■ TEXT FOR ANALYSIS ■
Carlsbad Desalination Plant Intake and Discharge Facility

Carlsbad Desalination Plant Intake and Discharge Facility
Creating a Resilient Water Supply Through Portfolio Diversification
For the last decade, the Claude “Bud” Lewis Carlsbad Desalination Plant has desalinated cooling tower blowdown from an adjacent power plant. The power plant’s shutdown forced Channelside Water Resources to develop a new intake structure.
The $200 million Desalination Plant Intake and Discharge Facility is a technologically advanced, environmentally sensitive seawater facility. It continues the plant’s 50 million gallon per day (MGD) production capacity to San Diego County Water Authority, serving 10% of San Diego’s potable water demand. It’s part of a multidecade strategy to diversify the county’s water supply and minimize drought vulnerability. As the lead designers, HDR’s engineers worked alongside the Kiewit-Shea Joint Venture to create a constructable project.
The system’s dual-flow screens improve sustainability, maintain lagoon productivity and comply with California’s Ocean Plan Amendment. To implement the system, the team’s complex computational fluid dynamics modeling and collaborative, multi-phased design-build approach allowed ongoing plant operations during construction.
The new intake weathers tidal fluctuations, sea level rise, tsunamis, earthquakes and poor, highly liquefiable soil. The team overcame supply chain issues that pushed material delivery out a year and prioritized early construction packages to accommodate an expedited commissioning schedule.
Completed on budget and on schedule, the facility enhances the plant’s already glimmering status, making it one of the nation’s most environmentally sensitive plants while improving water reliability and climate resiliency.

■ INFORMATION SHOWN ■
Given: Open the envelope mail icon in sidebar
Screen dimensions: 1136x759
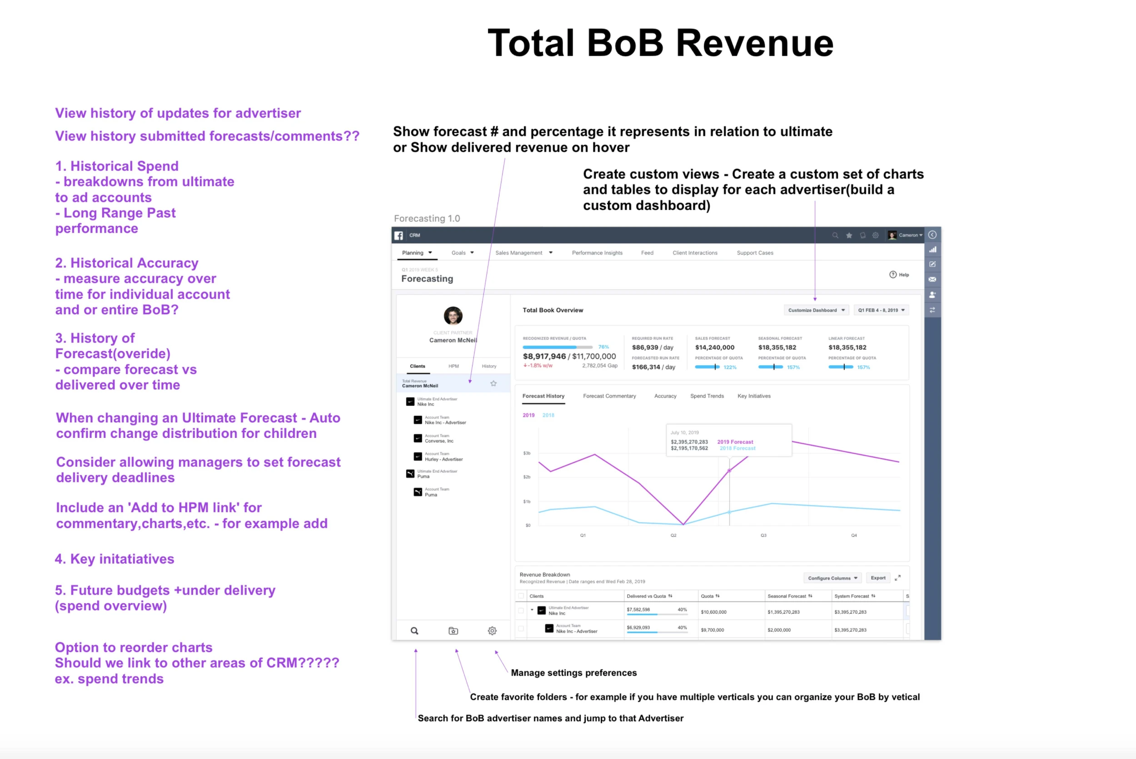Looking at the screenshot, I should (x=932, y=279).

■ EXERCISE OBJECTIVE ■
Could you reproduce the Carlsbad desalination intake and discharge text above word for word, from its first line to its last?

■ ANSWER AREA ■
Carlsbad Desalination Plant Intake and Discharge Facility

Carlsbad Desalination Plant Intake and Discharge Facility
Creating a Resilient Water Supply Through Portfolio Diversification
For the last decade, the Claude “Bud” Lewis Carlsbad Desalination Plant has desalinated cooling tower blowdown from an adjacent power plant. The power plant’s shutdown forced Channelside Water Resources to develop a new intake structure.
The $200 million Desalination Plant Intake and Discharge Facility is a technologically advanced, environmentally sensitive seawater facility. It continues the plant’s 50 million gallon per day (MGD) production capacity to San Diego County Water Authority, serving 10% of San Diego’s potable water demand. It’s part of a multidecade strategy to diversify the county’s water supply and minimize drought vulnerability. As the lead designers, HDR’s engineers worked alongside the Kiewit-Shea Joint Venture to create a constructable project.
The system’s dual-flow screens improve sustainability, maintain lagoon productivity and comply with California’s Ocean Plan Amendment. To implement the system, the team’s complex computational fluid dynamics modeling and collaborative, multi-phased design-build approach allowed ongoing plant operations during construction.
The new intake weathers tidal fluctuations, sea level rise, tsunamis, earthquakes and poor, highly liquefiable soil. The team overcame supply chain issues that pushed material delivery out a year and prioritized early construction packages to accommodate an expedited commissioning schedule.
Completed on budget and on schedule, the facility enhances the plant’s already glimmering status, making it one of the nation’s most environmentally sensitive plants while improving water reliability and climate resiliency.